19 - Por carta datada de 17 de Dezembro de 2019, a 1.ª Ré Securitas comunicou à Autoridade para as Condições do Trabalho – ... a transmissão dos contratos de trabalho celebrado com os Autores para a 2.ª Ré 2045, a partir do dia 1 de Janeiro de 2020.


20 - Por e-mail enviado pela 2.ª Ré 2045 à 1.ª Ré Securitas, em 31 de Dezembro de 2019, e por esta recebida, a primeira comunicou à segunda que:


«(…) Acusamos a receção da vossa comunicação de 17 de Dezembro do corrente, que nos mereceu a melhor atenção.


Em resposta, esclarecemos que não ocorreu transmissão dos contratos de trabalho dos trabalhadores indicados na vossa comunicação e que, além do mais, iremos proceder à colocação de vigilantes do nosso quadro no posto de trabalho em causa.


(…)».


21 - Por cartas datadas de 16 e 17 de Janeiro de 2020, enviadas por cada um dos Autores à 1.ª Ré Securitas, e por esta recebida, os primeiros comunicaram à segunda que:


«(…) [(…) AA] com relação jurídica de trabalho sem termo com a empresa Securitas – Serviços e Tecnologia de Segurança S.A., tendo sido notificado por esta empresa da ocorrência de transmissão de estabelecimento do Cliente D...... ........ .. ........... . ...... .. ........, sita na Quinta ..., AV. ... em ..., onde tem prestado funções, para a empresa 2045 – Empresa de Segurança S.A., com efeito a 01 de Janeiro de 2020, e tendo-se apresentado ao serviço, de acordo com o horário de trabalho estabelecido, fui confrontado com a presença de um trabalhador da referida empresa cessionária, não me tendo sido possibilitado exercer a minha função.


A vossa empresa (…) não entrou em contracto até à data como signatário ou qualquer dos colegas que exerciam funções no mesmo cliente, incumprindo com o artigo 285º do Código do Trabalho, bom como o preceituado na CCT aplicável ao sector.


Caso V. Exa não reverta a situação que se verifica terá que assumir formalmente a cessação da relação jurídica de trabalho, como reconhecimento dos devidos direitos, designadamente pagamento de salário, a compensação indemnizatória emissão dos documentos obrigatórios relativos à cessação da relação de trabalho, nomeadamente mod. 5.044RP, que se junta, bem como certificado de trabalho, nos termos do artº 341 do CT, tendo para o efeito 5 dias nos termos da lei. (…)».

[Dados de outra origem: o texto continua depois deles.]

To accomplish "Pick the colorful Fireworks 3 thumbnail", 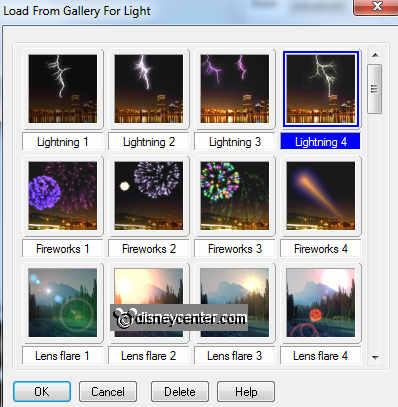I will [235, 196].
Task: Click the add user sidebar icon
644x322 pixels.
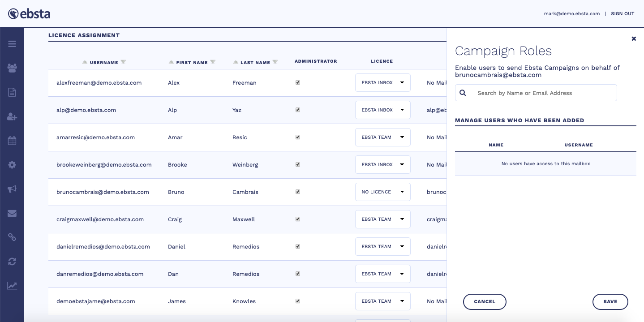Action: [12, 116]
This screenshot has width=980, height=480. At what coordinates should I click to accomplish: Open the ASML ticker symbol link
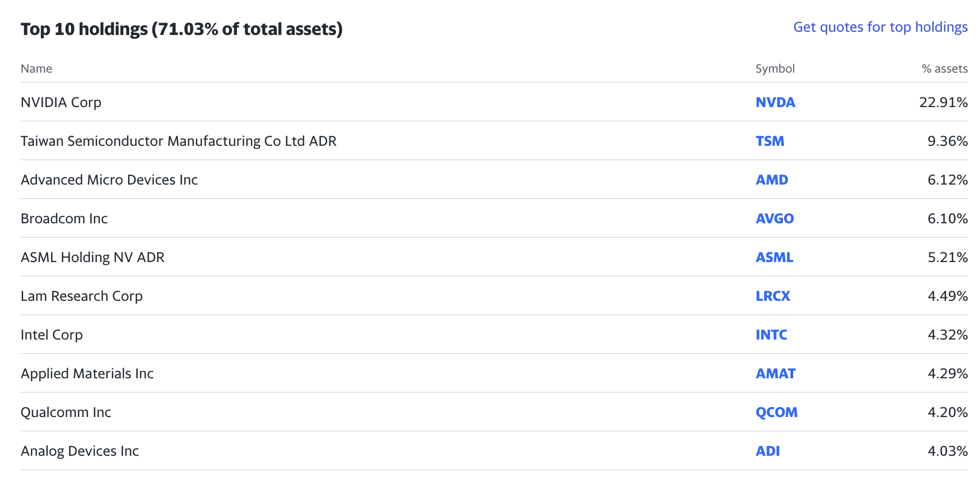point(774,257)
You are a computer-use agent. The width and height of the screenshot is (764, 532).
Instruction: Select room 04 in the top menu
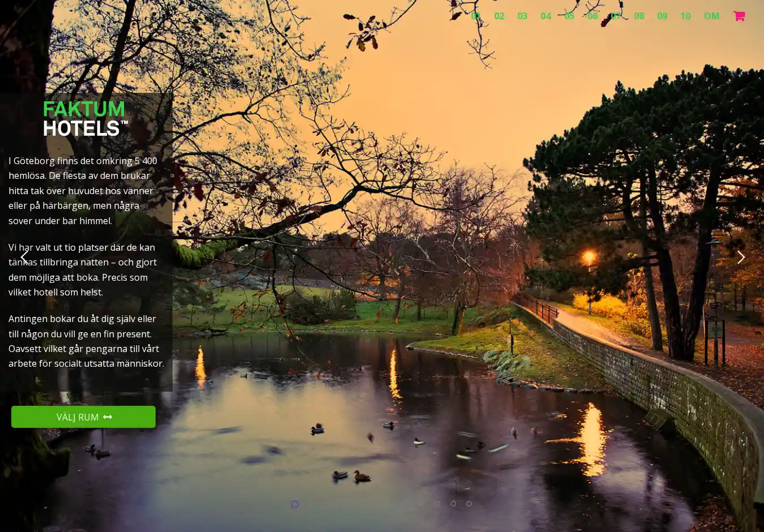546,16
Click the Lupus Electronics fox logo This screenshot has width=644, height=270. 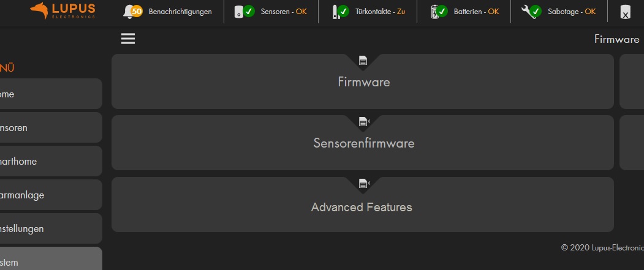[x=39, y=10]
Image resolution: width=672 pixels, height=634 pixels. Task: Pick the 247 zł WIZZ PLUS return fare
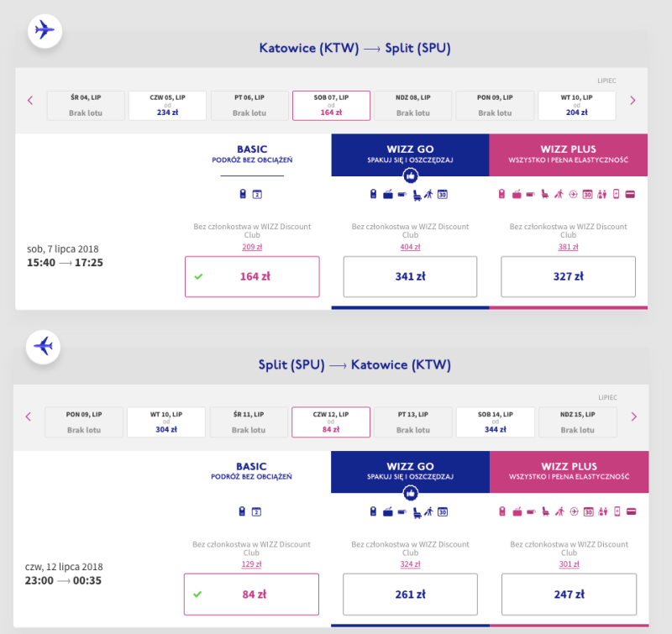coord(568,594)
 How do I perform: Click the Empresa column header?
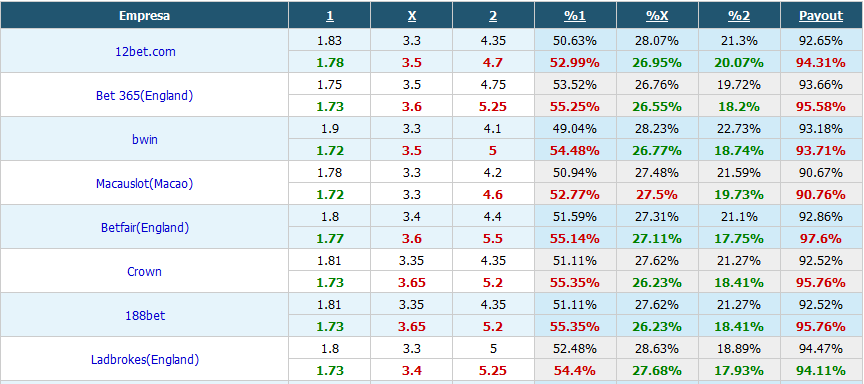coord(144,15)
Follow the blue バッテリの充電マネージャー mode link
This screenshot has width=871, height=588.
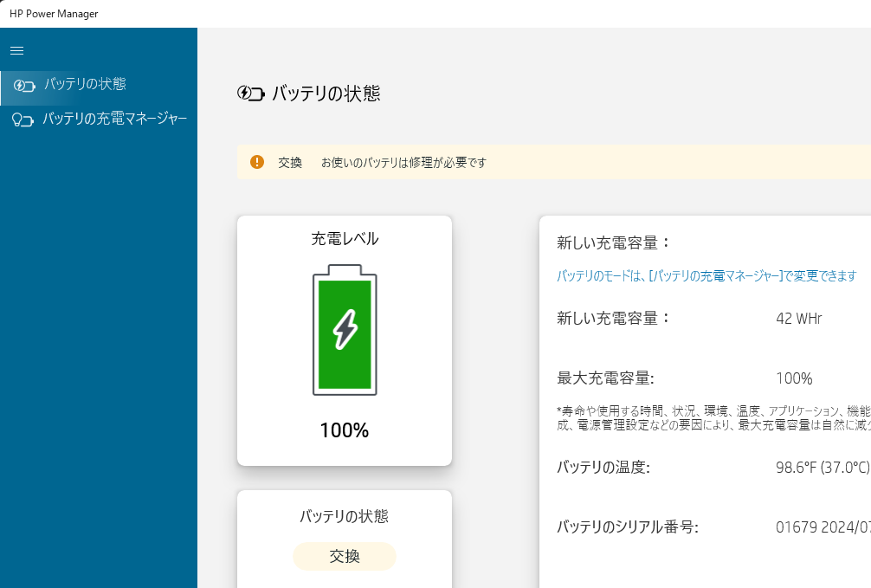click(706, 276)
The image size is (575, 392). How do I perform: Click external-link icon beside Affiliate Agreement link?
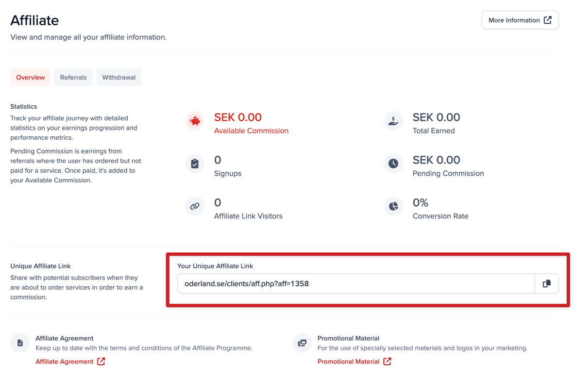(101, 361)
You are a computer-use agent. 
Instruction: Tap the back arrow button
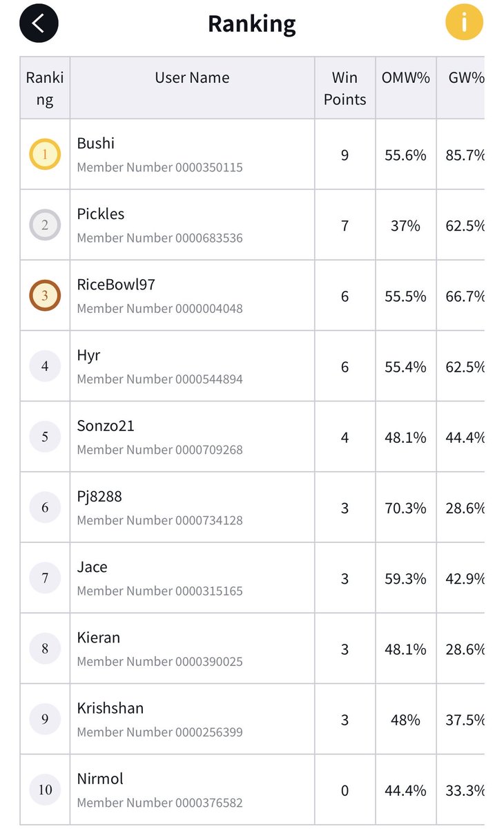39,23
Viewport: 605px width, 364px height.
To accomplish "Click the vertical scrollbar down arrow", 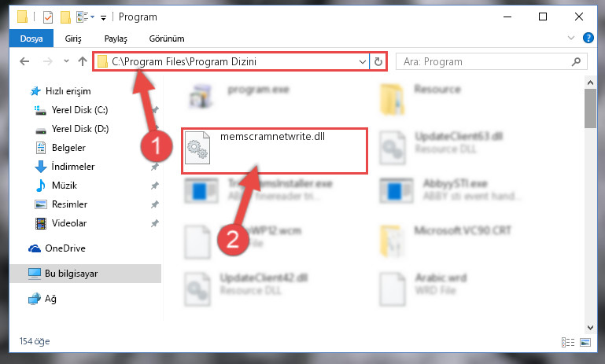I will coord(590,327).
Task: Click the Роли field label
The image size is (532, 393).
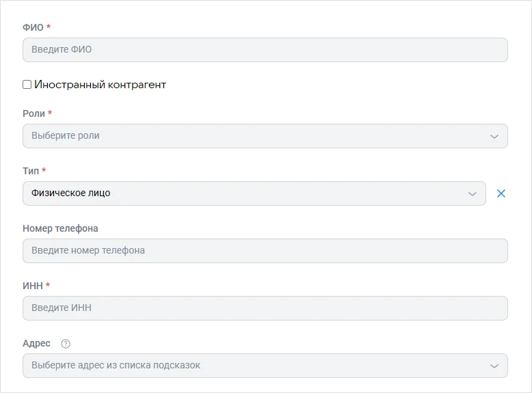Action: [34, 113]

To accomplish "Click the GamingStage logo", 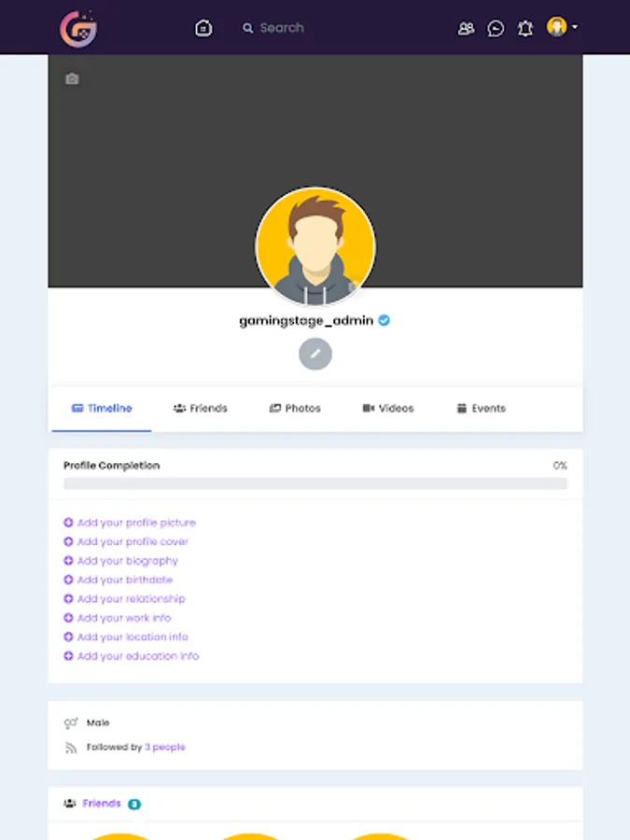I will pos(78,28).
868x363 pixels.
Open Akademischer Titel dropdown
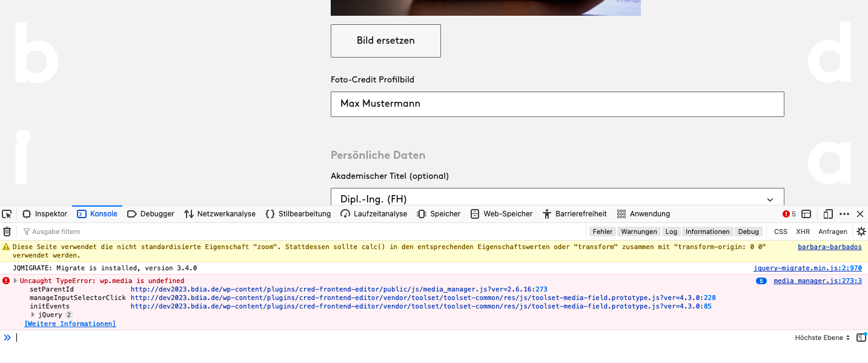tap(557, 199)
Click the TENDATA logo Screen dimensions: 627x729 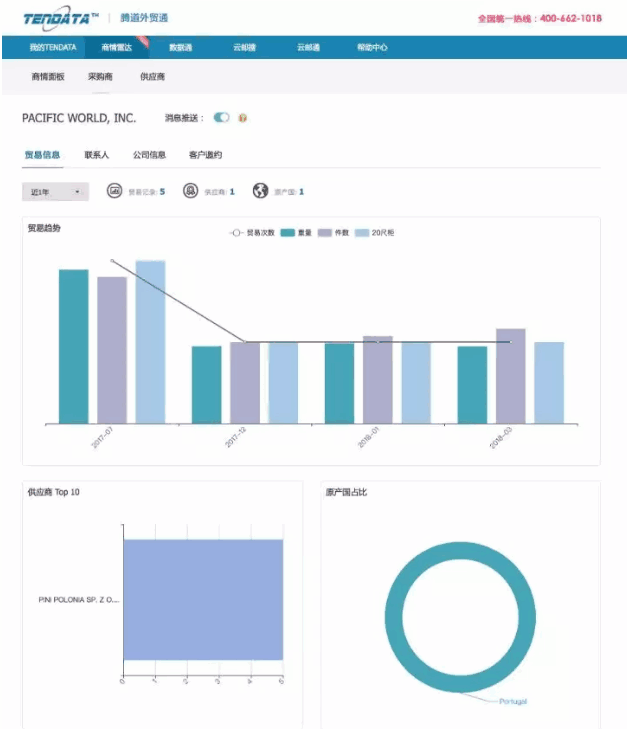point(61,17)
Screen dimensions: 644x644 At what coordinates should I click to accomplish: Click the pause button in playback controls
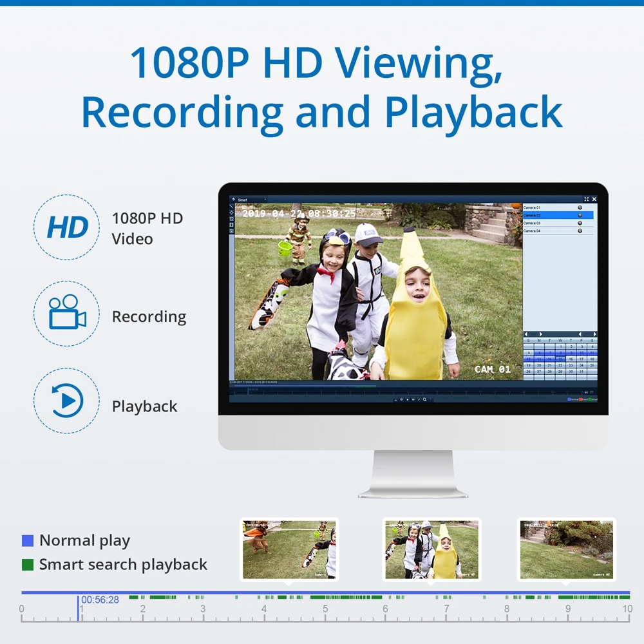[x=413, y=400]
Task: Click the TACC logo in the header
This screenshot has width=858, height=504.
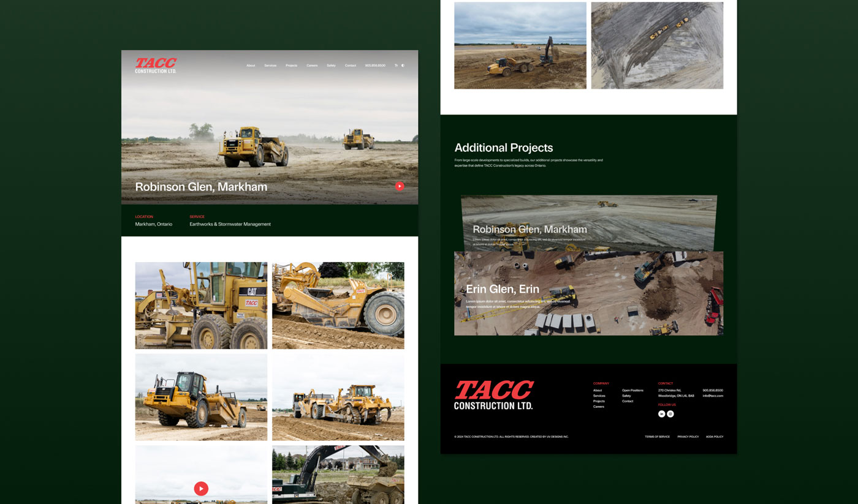Action: (x=155, y=64)
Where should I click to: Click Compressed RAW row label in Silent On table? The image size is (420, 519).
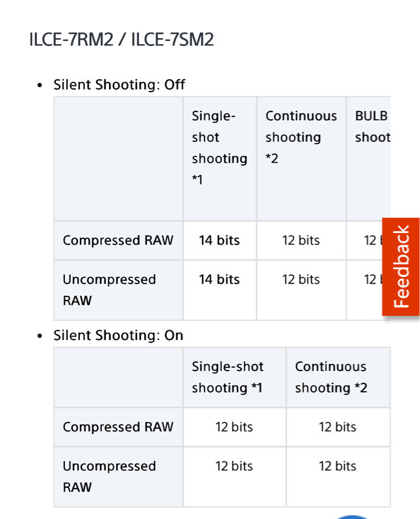click(x=118, y=427)
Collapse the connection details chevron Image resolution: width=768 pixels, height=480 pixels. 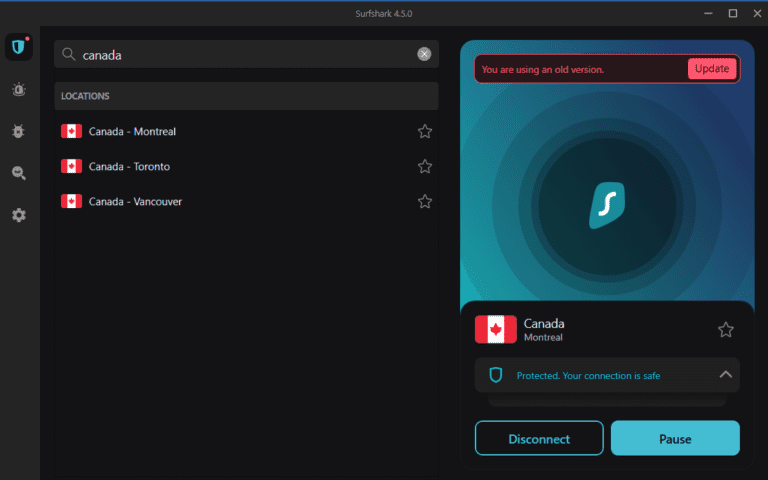[x=726, y=375]
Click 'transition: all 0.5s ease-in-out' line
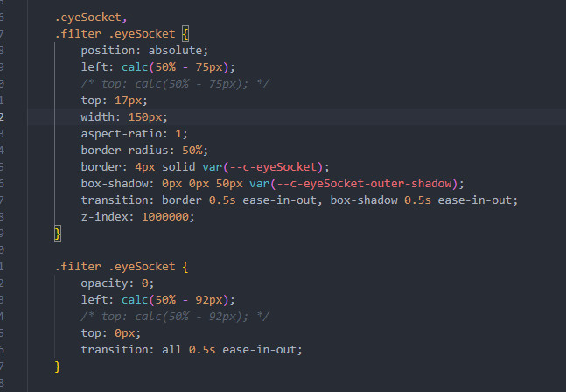This screenshot has height=392, width=566. pos(192,349)
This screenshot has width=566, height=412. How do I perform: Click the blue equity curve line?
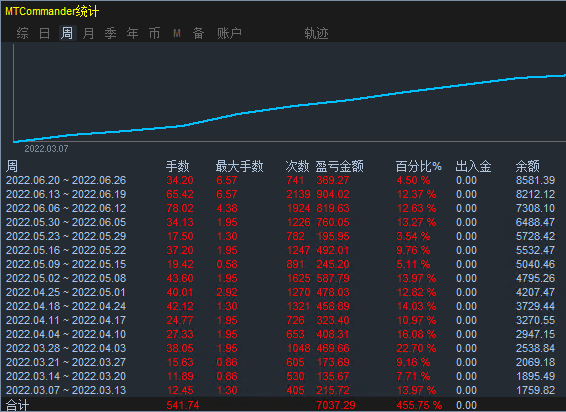point(289,107)
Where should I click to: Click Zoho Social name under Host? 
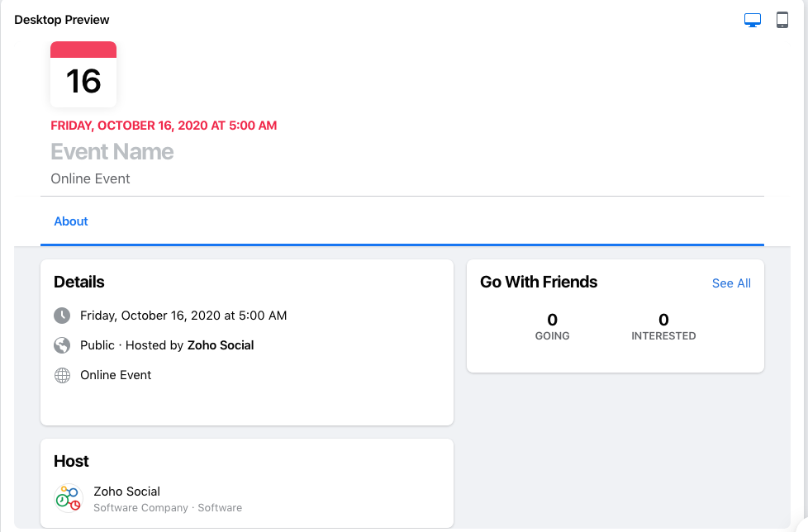[x=126, y=492]
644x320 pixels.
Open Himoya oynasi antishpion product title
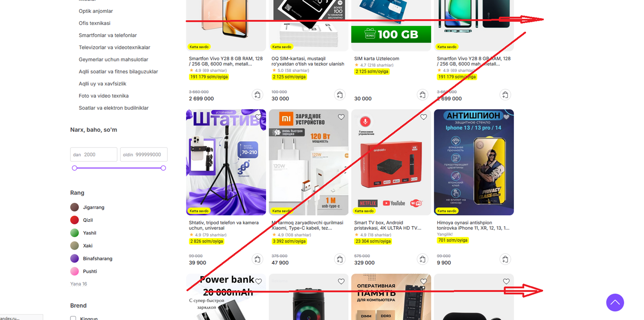473,225
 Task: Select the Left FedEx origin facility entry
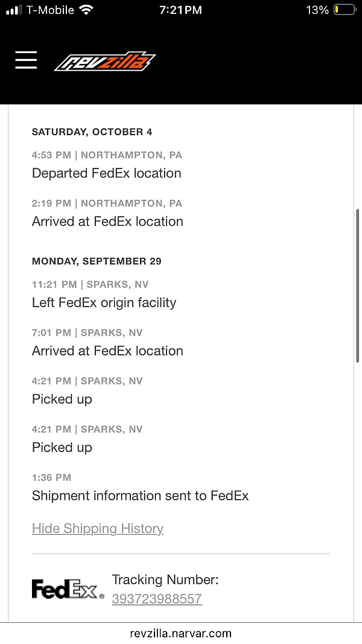[x=104, y=302]
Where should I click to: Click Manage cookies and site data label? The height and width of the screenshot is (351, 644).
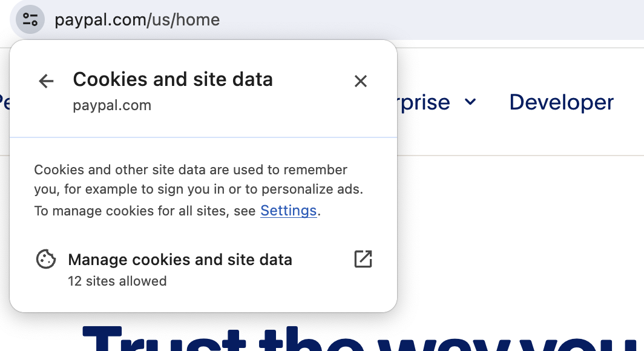tap(180, 260)
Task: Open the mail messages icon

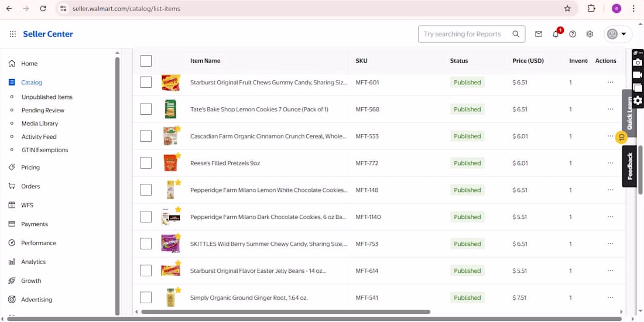Action: point(539,34)
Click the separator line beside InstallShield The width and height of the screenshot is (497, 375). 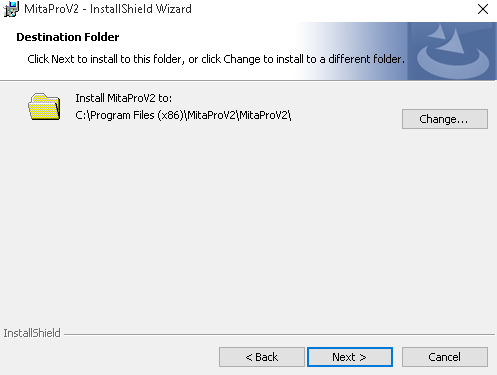coord(279,334)
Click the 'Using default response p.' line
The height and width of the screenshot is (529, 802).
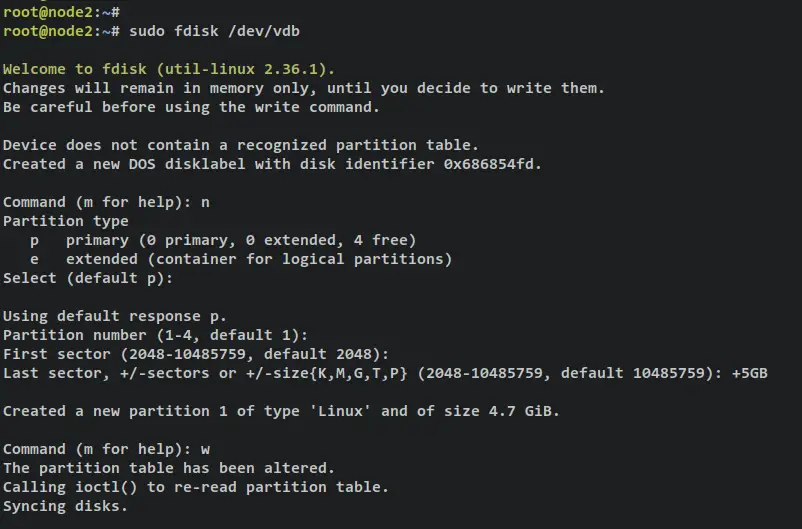coord(115,316)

22 - Por cartas datadas de 16 e 17 de Janeiro de 2020, enviadas por cada um dos Autores à 2.ª Ré 2045, e por esta recebida, os primeiros comunicaram à segunda que:


«(…) [(…) AA] com relação jurídica de trabalho sem termo com a empresa Securitas – Serviços e Tecnologia de Segurança S.A., tendo sido notificado por esta empresa da ocorrência de transmissão de estabelecimento do Cliente D...... ........ .. ........... . ...... .. ........, sita na Quinta ..., AV. ... em ..., onde tem prestado funções, para a empresa 2045 – Empresa de Segurança S.A., com efeito a 01 de Janeiro de 2020, e tendo-se apresentado ao serviço, de acordo com o horário de trabalho estabelecido, fui confrontado com a presença de um trabalhador da referida empresa cessionária, não me tendo sido possibilitado exercer a minha função.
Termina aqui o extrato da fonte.